## Instructions for the task
Collect every line of the rows below that contains the word "Choose", matching case exactly.

■ ■ ■

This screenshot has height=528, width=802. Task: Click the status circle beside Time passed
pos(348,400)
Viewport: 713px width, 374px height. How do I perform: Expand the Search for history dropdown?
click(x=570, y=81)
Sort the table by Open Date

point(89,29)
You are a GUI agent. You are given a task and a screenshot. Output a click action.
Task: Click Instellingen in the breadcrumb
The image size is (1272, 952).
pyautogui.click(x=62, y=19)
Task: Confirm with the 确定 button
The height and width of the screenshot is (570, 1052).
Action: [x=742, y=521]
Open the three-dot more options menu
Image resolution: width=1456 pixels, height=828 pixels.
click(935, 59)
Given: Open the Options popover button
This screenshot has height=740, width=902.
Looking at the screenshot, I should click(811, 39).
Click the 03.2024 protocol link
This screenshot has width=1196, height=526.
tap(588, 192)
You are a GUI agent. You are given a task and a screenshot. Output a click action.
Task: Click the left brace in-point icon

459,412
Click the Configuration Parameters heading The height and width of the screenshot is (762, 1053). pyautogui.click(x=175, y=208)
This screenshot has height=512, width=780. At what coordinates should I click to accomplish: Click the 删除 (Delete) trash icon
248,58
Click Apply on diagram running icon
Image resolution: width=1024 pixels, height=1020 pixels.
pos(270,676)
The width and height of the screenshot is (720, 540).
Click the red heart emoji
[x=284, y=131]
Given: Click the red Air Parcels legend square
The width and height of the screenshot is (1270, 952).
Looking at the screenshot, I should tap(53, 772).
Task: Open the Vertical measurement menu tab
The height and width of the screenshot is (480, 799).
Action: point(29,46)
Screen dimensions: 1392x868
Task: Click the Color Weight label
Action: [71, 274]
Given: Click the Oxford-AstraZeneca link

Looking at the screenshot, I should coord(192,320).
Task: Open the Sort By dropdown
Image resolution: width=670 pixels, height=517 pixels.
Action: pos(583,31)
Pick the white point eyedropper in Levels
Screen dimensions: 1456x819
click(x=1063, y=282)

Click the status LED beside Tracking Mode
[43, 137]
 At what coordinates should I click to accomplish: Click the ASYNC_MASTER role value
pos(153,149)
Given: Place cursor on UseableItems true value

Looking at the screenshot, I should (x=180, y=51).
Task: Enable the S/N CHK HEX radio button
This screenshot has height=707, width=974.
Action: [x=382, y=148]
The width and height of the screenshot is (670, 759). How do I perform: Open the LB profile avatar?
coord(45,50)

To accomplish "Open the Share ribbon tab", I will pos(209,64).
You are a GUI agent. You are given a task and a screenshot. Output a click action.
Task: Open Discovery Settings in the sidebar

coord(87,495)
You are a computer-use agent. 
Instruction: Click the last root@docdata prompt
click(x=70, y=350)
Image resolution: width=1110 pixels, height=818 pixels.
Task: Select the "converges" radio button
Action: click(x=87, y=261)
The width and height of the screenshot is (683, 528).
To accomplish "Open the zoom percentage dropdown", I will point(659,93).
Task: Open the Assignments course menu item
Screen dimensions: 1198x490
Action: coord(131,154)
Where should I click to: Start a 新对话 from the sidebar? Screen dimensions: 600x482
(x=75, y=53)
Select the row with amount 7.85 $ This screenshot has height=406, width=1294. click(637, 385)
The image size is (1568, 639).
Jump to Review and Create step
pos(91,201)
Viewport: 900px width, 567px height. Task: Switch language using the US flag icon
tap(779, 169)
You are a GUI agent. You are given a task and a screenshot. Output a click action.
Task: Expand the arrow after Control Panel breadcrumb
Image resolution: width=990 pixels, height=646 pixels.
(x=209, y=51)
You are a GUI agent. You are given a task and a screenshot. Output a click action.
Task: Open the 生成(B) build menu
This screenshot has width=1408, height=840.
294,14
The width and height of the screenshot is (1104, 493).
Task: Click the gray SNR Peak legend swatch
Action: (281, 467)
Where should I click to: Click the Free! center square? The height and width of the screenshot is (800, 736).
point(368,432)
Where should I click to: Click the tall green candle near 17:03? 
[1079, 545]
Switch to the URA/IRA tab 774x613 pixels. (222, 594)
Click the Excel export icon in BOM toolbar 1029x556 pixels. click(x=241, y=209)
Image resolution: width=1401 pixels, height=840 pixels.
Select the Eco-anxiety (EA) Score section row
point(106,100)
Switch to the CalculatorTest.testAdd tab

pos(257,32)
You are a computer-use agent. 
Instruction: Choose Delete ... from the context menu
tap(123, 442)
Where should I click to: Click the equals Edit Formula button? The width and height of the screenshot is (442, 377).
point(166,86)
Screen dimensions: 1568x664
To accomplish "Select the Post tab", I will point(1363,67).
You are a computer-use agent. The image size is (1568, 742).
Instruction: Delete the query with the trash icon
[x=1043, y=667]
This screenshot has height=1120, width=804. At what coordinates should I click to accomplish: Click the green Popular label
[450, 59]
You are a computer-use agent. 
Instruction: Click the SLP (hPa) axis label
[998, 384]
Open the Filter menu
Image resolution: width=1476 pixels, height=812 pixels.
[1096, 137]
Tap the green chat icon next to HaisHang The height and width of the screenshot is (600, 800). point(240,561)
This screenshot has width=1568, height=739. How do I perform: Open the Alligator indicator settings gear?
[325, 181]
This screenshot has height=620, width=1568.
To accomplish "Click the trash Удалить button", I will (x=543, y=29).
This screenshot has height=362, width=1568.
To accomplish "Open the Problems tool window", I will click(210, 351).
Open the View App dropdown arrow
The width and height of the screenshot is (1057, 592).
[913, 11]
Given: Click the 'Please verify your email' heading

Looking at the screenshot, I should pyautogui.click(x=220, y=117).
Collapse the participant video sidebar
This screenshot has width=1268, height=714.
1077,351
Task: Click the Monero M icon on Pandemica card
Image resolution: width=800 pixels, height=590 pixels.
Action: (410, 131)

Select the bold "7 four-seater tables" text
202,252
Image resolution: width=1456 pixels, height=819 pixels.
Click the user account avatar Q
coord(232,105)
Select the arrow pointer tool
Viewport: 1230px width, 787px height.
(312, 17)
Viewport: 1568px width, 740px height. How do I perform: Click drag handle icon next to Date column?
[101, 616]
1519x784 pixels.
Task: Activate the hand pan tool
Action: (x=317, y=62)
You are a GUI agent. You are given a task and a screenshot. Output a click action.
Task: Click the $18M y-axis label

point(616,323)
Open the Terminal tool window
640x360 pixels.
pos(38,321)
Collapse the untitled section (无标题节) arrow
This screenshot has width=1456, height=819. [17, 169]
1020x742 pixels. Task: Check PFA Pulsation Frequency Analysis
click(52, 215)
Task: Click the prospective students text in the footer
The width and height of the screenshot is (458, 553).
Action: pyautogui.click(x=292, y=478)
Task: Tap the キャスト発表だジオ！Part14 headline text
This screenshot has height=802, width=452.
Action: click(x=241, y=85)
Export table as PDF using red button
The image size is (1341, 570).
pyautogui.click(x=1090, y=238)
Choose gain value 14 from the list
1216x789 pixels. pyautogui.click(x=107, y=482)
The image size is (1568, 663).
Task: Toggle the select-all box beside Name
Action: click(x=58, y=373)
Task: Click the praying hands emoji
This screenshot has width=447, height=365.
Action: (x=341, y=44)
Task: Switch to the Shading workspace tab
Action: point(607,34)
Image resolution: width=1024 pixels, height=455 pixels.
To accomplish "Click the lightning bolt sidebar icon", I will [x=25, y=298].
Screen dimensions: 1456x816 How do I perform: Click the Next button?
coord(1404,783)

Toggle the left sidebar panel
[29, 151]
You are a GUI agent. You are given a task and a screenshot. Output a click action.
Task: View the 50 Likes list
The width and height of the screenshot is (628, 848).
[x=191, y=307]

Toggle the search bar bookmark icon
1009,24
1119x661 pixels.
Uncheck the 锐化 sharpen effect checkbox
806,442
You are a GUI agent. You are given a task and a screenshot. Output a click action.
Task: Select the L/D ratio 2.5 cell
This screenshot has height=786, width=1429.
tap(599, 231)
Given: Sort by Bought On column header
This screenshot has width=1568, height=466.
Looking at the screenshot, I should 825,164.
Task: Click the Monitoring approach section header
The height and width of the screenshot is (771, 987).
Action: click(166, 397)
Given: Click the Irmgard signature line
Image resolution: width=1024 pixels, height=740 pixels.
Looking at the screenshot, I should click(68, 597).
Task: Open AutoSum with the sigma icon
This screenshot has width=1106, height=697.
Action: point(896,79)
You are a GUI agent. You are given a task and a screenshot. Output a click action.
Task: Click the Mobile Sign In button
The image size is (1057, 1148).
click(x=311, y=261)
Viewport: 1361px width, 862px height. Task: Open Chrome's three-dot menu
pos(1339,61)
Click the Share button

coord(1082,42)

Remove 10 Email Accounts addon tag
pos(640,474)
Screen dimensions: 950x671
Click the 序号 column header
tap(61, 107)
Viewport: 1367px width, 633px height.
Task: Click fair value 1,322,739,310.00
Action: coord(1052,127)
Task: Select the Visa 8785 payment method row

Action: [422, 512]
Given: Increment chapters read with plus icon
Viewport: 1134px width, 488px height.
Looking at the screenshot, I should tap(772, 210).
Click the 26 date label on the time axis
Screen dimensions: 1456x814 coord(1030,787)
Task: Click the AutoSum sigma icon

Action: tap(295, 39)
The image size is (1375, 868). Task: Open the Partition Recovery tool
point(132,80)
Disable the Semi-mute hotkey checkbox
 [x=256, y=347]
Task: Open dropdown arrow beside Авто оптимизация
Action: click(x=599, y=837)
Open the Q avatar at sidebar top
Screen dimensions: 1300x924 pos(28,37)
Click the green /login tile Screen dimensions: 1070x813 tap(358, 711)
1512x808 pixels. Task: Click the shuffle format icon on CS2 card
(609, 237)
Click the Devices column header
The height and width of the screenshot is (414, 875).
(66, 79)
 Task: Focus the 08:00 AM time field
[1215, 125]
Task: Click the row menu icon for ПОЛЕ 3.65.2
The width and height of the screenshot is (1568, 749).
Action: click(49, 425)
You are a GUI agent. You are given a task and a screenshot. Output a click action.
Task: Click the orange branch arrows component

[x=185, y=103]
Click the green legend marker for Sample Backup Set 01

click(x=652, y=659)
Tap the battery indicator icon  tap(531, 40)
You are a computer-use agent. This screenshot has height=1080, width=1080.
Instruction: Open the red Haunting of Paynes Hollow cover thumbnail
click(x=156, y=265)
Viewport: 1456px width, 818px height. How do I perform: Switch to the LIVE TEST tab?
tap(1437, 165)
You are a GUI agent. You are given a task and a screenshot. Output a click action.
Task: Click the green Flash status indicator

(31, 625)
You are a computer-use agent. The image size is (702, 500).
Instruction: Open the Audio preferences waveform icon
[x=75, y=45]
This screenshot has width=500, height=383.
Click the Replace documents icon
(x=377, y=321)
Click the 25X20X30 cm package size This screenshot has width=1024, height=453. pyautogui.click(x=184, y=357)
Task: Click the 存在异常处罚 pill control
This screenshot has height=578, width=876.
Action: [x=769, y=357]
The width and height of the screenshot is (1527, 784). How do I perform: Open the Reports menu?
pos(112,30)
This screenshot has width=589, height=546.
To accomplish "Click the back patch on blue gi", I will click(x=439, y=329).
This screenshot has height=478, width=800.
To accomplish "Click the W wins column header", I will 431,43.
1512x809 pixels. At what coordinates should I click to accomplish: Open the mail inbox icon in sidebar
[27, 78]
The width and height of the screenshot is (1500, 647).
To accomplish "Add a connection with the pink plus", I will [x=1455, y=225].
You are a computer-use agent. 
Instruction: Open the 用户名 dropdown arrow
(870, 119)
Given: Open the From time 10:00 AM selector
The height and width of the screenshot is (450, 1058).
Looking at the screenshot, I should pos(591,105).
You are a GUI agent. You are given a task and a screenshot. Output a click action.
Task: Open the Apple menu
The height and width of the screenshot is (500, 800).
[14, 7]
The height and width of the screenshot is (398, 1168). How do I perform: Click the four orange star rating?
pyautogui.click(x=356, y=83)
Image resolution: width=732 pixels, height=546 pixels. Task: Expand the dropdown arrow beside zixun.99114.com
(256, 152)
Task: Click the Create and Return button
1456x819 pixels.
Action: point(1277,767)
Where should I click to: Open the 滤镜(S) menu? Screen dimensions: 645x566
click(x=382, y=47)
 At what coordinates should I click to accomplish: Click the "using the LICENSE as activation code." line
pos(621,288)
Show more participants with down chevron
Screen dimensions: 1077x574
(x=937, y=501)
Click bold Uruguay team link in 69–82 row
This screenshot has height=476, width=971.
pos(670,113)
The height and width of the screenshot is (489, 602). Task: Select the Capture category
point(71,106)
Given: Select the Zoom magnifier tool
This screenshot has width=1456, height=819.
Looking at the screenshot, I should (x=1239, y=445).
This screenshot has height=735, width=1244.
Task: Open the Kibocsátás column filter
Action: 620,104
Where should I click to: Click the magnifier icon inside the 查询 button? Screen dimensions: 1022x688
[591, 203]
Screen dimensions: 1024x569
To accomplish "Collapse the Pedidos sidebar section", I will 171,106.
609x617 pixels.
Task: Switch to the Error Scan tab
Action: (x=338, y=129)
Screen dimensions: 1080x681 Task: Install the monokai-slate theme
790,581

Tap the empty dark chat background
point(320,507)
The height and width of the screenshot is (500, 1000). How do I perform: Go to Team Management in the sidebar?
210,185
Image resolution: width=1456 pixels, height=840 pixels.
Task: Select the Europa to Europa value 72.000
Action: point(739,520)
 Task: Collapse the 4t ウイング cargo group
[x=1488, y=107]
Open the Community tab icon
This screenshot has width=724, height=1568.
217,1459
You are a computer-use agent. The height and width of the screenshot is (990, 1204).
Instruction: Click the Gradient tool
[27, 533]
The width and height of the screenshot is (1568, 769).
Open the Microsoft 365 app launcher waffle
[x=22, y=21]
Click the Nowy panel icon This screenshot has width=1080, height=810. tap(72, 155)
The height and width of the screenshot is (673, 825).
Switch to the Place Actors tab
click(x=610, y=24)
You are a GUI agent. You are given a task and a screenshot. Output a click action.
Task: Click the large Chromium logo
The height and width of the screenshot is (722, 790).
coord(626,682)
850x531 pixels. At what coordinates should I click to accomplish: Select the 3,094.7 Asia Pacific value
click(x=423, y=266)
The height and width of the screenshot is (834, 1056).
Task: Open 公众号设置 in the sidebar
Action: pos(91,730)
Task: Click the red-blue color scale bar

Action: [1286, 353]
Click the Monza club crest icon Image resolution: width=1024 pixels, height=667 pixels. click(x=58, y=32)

■ ■ ■

## Result of the exercise
Instruction: Choose Delete ... from the context menu
Choose gain value 14 from the list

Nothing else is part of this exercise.